Set problem:
Print, word for word, everything from the line containing "Select Tiêu row under Đồng Nai" down to the last line of the records.

Task inputs:
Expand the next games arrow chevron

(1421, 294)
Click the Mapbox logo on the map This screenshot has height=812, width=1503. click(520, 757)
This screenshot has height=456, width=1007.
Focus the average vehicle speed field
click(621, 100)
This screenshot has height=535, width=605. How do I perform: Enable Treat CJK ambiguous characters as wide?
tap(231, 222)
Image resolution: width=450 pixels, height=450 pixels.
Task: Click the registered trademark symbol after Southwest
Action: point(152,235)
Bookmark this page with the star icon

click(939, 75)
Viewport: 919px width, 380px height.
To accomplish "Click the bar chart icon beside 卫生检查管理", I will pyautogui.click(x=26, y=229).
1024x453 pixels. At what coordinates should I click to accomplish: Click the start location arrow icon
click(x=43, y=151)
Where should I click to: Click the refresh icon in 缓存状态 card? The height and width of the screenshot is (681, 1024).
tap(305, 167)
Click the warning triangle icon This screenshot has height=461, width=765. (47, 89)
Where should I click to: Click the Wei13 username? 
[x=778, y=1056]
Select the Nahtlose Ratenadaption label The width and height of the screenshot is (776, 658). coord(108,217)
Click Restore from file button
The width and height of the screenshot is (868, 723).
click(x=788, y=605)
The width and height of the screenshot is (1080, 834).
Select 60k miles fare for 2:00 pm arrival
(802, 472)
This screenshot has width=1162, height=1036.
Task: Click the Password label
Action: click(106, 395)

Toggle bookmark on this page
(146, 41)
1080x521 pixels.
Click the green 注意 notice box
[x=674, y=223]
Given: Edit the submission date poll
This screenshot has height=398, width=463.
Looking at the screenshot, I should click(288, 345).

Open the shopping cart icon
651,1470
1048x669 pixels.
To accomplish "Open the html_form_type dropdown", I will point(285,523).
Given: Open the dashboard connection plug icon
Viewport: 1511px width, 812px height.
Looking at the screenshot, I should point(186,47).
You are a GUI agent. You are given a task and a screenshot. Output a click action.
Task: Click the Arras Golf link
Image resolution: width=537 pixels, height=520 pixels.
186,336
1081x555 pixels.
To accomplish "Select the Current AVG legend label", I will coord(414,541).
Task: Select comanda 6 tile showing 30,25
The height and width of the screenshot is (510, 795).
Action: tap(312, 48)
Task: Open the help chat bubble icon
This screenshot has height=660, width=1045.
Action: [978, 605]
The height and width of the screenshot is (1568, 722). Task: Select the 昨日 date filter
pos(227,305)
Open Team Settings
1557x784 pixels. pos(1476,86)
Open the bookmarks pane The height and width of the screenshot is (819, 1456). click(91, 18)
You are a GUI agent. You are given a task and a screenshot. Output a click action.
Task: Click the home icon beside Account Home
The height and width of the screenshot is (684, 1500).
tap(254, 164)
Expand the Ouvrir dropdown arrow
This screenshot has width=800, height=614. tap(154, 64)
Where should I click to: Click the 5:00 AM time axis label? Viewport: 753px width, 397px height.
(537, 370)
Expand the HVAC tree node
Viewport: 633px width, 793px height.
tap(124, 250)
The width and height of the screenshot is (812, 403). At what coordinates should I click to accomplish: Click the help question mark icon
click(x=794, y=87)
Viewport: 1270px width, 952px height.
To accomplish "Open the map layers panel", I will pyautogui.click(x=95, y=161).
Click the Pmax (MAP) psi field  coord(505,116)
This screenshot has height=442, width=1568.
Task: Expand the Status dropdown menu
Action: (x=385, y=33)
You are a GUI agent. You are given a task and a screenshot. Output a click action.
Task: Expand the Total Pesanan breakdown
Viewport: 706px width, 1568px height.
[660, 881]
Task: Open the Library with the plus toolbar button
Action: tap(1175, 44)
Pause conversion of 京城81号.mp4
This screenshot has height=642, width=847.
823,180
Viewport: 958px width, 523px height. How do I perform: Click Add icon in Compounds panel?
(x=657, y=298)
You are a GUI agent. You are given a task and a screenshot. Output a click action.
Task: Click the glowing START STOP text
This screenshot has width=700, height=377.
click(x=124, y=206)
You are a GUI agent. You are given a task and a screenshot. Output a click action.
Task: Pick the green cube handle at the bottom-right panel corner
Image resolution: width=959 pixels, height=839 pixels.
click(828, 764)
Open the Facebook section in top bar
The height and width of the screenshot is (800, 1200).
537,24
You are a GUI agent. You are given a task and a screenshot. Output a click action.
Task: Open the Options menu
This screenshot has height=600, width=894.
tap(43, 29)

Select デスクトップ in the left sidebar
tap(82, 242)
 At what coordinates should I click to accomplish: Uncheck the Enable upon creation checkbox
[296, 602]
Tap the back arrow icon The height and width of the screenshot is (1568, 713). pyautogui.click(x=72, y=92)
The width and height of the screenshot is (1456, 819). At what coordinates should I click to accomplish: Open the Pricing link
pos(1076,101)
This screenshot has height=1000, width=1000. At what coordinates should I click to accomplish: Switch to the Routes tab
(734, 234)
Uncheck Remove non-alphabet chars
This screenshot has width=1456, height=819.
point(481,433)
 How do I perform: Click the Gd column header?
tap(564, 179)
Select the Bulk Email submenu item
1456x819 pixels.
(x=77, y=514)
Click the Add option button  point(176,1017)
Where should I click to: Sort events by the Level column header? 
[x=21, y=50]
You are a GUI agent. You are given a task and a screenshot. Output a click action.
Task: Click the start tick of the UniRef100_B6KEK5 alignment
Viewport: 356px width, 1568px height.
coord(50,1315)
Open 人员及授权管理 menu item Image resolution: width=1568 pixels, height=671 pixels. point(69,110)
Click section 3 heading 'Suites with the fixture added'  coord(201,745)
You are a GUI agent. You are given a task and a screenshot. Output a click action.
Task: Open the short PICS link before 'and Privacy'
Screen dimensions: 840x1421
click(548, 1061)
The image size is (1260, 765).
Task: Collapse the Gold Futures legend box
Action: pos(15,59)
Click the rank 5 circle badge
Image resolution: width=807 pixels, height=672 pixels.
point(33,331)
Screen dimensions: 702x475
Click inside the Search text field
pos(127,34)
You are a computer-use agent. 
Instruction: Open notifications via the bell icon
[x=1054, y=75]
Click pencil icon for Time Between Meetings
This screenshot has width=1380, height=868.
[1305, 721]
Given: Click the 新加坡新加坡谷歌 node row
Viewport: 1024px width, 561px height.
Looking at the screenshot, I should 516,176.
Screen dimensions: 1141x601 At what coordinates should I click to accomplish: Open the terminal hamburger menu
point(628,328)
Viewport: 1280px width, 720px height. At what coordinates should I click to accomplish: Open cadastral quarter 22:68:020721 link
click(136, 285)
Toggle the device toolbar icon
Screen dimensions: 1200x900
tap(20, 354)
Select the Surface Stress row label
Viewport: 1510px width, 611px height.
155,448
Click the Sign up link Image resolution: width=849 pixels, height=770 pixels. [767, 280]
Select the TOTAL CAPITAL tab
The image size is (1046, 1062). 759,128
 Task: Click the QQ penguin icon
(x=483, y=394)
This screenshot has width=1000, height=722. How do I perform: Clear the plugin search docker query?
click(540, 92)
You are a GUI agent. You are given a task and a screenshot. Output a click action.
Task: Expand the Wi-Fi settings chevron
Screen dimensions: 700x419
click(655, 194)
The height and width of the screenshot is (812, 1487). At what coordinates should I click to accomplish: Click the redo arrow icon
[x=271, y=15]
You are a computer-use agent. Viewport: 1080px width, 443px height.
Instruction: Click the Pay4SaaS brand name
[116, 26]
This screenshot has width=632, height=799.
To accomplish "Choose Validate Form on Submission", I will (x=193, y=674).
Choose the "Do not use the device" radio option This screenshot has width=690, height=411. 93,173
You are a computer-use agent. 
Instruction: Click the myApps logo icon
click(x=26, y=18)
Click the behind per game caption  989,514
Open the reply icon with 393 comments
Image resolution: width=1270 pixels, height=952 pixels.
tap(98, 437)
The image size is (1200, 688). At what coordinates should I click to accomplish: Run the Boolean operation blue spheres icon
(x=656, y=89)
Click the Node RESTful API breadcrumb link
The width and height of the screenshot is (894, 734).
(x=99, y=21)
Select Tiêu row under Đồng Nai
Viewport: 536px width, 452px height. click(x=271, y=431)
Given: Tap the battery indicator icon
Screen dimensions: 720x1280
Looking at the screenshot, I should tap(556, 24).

Task response:
Select Tiêu row under Đồng Nai
Viewport: 536px width, 452px height. click(x=271, y=431)
Given: Tap the battery indicator icon
Screen dimensions: 720x1280
Looking at the screenshot, I should tap(556, 24).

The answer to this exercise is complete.